Difficile de savoir qui, le premier, a eu la bonne idée de tremper un morceau de pain dans du fromage fondu parfumé au vin blanc.
On raconte que la fondue aurait été créée par les armaillis, ces pâtres des alpages qui vivaient dans un relatif isolement, se nourrissant de pain et de produits laitiers. Ils auraient développé l'habitude de tremper leur pain rassis dans du fromage fondu. Ce nouveau plat, né dans les montagnes, aurait ensuite doucement gagné la faveur des habitants des cantons du Valais, de Neuchâtel et de Fribourg. Introduit au menu de l'armée, il aurait atteint le statut de plat national de la Suisse après que les soldats en aient rapporté la recette dans leurs foyers.

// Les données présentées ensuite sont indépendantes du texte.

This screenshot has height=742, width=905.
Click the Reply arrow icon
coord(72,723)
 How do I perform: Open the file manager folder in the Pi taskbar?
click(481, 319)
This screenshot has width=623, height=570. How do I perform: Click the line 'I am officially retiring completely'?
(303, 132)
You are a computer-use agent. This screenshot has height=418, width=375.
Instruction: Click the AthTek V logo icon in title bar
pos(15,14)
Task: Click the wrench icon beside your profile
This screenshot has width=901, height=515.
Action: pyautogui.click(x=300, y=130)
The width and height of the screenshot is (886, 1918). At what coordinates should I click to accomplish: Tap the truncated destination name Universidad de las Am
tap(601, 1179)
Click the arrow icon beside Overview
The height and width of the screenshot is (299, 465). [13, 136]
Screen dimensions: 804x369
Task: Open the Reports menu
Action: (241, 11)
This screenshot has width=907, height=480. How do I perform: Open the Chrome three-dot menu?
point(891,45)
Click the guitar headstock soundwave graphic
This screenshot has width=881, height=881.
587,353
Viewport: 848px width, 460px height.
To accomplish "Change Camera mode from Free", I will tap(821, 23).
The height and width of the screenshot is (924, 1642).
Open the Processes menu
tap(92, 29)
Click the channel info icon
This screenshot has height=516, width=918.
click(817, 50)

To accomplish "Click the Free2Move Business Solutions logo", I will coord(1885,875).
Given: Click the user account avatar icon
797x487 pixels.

Une légende attribue par ailleurs à un moine fribourgeois la paternité de la fondue. Ce gourmand aurait, vers le XIIIe siècle, cuisiné du fromage fondu pour contourner les rigoureuses règles du Carême. D'autres sources font référence à la première bataille de Kappel. En 1529, à l'époque des incessantes affrontements entraînés par la Réforme, des soldats ennemis peu motivés à se battre, auraient mis fin à la guerre en partageant la soupe au lait de Kappel, un camp ayant fourni le lait, l'autre, le pain. Même s'il n'est pas vraiment question de fromage ici, l'image sied bien à l'ambiance de convivialité qu'évoque la fondue.
Les origines de la fondue en font donc une affaire d'hommes et ce sont encore souvent les hommes qui la cuisinent. Olivier Schlegel, directeur général de Swiss pour le Canada, en perpétue la tradition au Québec en la préparant environ toutes les deux semaines pendant la froide saison. Établi depuis plusieurs années à Montréal, Olivier Schlegel a mis au point une version québécoise du plat suisse à base de gruyère, de vacherin québécois, de migneron et de cidre de pommes, mais partage volontiers son authentique recette de fondue suisse qui a fait ses preuves au Québec.
Pour quatre personnes, il utilise 300 grammes, de gruyère suisse et 150 grammes de fromage à raclette râpé à la main et 150 grammes de vacherin fribourgeois coupé en petits cubes. Il chauffe doucement les fromages râpés saupoudrés de fécule de maïs dans un caquelon préalablement frotté d'ail, un verre de vin suisse par personne, le fromage en cubes et un tout petit verre de kirsch dans lequel il fait diluer un rien de bicarbonate de soude. Il assaisonne sa fondue de muscade et de poivre frais du moulin. « C'est cinq minutes de travail pour trente minutes de plaisir », précise-t-il. Il choisit de préférence du pain de la veille qui tient mieux sur la fourchette puisque la coutume veut que celui qui échappe son morceau de pain paie la tournée ! La fondue se mange accompagnée d'un verre de vin blanc ou avec du thé. On peut servir à chaque convive un verre de kirsch dans lequel il humectera son pain avant de le tremper dans la fondue.
Il existe en fait plusieurs versions de la célèbre fondue, puisque les régions du Valais, de Neuchâtel, de Fribourg et du canton de Vaud l'apprêtent chacune différemment, utilisant les fromages et les vins qui lui sont propres. La fondue a également connu une certaine diversification ces dernières années. On voit maintenant au menu, sans que les Suisses ne crient à l'hérésie, de la fondue au fromage de chèvre, de la fondue aux champignons et de la fondue à la tomate qui se sert à la louche sur des petites pommes de terre bouillies. On fait même de la fondue au champagne, réputée plus légère. Cependant, même si la fondue et le chocolat sont suisses, la fondue au chocolat, elle, ne l'est pas. La preuve que le pays de la fondue et du chocolat ne se permet pas toutes les fantaisies.